Further Comments On Law

 It is time to seriously question whether contemporary forms of law can still serve human community and human efforts at cooperation. Law orients people to that which is past (previous responses) in a fixed, rigid, final, and permanent manner. It lacks the flexibility to serve true human community which is oriented to free, creative, and diverse response in an open and flowing existence.

 Humans are constantly evolving, developing, and changing. Any system of law, to properly serve this open and free human life, would have to be that of flexible, open-ended guidelines to assist humans in their cooperative efforts. It is doubtful if any form of law could be developed to assist humanity in such a flexible and rapidly changing manner.

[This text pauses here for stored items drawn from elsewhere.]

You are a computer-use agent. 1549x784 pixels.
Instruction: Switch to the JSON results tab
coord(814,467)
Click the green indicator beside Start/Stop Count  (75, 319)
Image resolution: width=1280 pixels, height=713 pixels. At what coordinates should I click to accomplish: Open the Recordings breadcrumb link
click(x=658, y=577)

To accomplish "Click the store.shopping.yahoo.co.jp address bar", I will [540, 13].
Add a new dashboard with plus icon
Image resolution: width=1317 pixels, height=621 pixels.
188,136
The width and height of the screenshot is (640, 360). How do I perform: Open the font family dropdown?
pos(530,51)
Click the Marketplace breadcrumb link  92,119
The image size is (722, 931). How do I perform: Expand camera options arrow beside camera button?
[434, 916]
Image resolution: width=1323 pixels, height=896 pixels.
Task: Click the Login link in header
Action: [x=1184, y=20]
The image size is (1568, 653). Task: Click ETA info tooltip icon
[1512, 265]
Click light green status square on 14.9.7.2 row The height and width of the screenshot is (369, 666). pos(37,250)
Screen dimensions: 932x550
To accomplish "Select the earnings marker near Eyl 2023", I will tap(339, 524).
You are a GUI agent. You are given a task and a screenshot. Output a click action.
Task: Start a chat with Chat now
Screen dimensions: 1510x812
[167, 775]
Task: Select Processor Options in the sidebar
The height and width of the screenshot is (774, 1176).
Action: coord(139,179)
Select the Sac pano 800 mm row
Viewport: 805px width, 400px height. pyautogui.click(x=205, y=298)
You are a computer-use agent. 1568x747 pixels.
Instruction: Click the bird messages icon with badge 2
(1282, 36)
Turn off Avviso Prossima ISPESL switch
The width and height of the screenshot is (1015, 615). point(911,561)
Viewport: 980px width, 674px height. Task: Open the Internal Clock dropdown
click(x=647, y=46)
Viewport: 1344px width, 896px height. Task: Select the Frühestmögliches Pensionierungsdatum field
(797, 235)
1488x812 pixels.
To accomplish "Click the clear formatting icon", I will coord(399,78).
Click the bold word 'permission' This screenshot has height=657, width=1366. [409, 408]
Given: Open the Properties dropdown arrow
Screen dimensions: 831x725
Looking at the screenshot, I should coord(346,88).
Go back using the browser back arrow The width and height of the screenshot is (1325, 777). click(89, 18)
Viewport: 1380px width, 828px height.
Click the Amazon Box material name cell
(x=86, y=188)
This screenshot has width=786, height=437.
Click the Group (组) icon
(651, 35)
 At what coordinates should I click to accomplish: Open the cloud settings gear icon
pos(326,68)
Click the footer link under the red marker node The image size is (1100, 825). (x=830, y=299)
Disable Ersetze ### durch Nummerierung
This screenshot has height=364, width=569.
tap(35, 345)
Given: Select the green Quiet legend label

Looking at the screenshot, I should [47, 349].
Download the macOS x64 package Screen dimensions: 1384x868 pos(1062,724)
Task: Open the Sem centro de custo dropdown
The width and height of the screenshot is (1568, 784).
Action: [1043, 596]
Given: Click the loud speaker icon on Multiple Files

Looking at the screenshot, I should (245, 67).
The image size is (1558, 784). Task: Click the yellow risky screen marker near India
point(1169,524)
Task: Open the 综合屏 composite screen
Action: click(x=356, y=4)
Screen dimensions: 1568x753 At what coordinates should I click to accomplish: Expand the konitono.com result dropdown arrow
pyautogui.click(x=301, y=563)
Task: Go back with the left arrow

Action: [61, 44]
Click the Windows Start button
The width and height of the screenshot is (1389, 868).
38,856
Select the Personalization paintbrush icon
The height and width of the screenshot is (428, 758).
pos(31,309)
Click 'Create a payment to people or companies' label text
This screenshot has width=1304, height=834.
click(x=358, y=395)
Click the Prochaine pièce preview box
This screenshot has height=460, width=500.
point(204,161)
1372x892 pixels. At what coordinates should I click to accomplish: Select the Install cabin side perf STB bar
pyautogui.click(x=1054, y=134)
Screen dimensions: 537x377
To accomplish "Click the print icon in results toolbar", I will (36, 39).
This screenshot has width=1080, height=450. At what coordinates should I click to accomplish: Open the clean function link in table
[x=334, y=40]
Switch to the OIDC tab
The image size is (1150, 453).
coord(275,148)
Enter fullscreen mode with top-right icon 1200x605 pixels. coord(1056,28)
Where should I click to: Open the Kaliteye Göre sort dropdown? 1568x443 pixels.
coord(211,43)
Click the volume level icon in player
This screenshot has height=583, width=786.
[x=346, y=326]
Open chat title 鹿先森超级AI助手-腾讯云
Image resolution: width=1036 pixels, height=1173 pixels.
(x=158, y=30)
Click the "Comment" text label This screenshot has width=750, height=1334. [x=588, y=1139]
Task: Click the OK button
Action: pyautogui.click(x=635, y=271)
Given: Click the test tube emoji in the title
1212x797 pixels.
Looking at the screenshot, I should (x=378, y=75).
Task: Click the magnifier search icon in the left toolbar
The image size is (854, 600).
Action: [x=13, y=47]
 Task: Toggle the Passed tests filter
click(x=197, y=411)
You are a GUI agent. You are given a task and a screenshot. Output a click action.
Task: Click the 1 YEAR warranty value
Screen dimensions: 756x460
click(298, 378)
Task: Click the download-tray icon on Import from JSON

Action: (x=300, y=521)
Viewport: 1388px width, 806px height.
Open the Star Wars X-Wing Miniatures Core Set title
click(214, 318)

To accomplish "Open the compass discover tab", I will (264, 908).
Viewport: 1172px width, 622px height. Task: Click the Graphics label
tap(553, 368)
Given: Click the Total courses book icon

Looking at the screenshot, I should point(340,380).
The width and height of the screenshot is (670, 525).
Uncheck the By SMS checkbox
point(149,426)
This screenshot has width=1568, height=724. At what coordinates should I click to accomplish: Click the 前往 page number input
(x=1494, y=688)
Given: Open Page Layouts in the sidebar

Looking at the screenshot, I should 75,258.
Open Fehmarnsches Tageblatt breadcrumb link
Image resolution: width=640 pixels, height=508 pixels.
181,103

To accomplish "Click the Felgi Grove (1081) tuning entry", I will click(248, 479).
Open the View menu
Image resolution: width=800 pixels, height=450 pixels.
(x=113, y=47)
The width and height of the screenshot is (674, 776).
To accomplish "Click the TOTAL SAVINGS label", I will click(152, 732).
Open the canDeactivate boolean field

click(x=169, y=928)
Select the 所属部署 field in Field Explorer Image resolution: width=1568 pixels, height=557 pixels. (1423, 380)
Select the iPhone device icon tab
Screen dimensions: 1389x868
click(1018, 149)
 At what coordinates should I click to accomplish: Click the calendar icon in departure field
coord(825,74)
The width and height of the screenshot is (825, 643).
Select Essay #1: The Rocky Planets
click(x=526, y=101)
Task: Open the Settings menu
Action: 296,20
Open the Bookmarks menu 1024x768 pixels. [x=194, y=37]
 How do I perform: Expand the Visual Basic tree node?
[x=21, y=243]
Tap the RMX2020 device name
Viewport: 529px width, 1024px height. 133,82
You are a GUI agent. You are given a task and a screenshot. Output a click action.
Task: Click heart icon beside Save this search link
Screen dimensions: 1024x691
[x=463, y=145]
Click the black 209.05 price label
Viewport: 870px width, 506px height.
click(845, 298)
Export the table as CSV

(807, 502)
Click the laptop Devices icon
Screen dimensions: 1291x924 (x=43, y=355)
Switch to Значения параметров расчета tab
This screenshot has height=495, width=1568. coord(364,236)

 Law, regulations, policies, and rules all embody restriction, limits, conformity to one standard, and punishment for failure to comply. Law and human freedom are therefore completely incompatible realities.

 Some would argue that law is still necessary for this transitional era where we are still subject to animal drives and behavior (47). This may be true, but even so, it is still necessary to remember that law control is basically an ancient method of animal-like control of human behavior. It is highly questionable if something oriented to animal-like existence can serve to encourage emerging humanity or human relating. The more human we all become, the less we will need law and the more we will live humanly.

 Even if it is accepted that the use of law is still necessary while the human race is in the present transitional time on the way to a more human future, a much more flexible attitude is needed toward law and its use. We include all rules, regulations, and policies in our definition of law. Law may still be a useful tool to serve human cooperation and community but it must never be used to control anyone who is already striving to be more human.

 Systems of law would only be safe to use in the context of radically new and relaxed attitudes toward the place of rules and laws in human relationships. For instance, one possible safe use of law could be that of embodying past experience and past response as a sort of tradition for succeeding generations to learn from, much like the oral practices of traditional societies that we noted earlier.

 But while law may embody past wisdom and experience in the form of general guidelines, it should never become a fixed or final standard to control all members of a group or society. It should never become a conforming standard which is used to monitor and evaluate diverse human beings. Such a use of law is a dehumanizing approach to human relating. It inevitably tends toward opportunity for some to control and thereby abuse others.

 Law simply can not encompass and allow for the infinite diversity and nonrationality of human emotion, expression, response, and behavior. It is very much an animal-like authority with distinctly animal origins and is oriented to animal-like functions of controlling behavior.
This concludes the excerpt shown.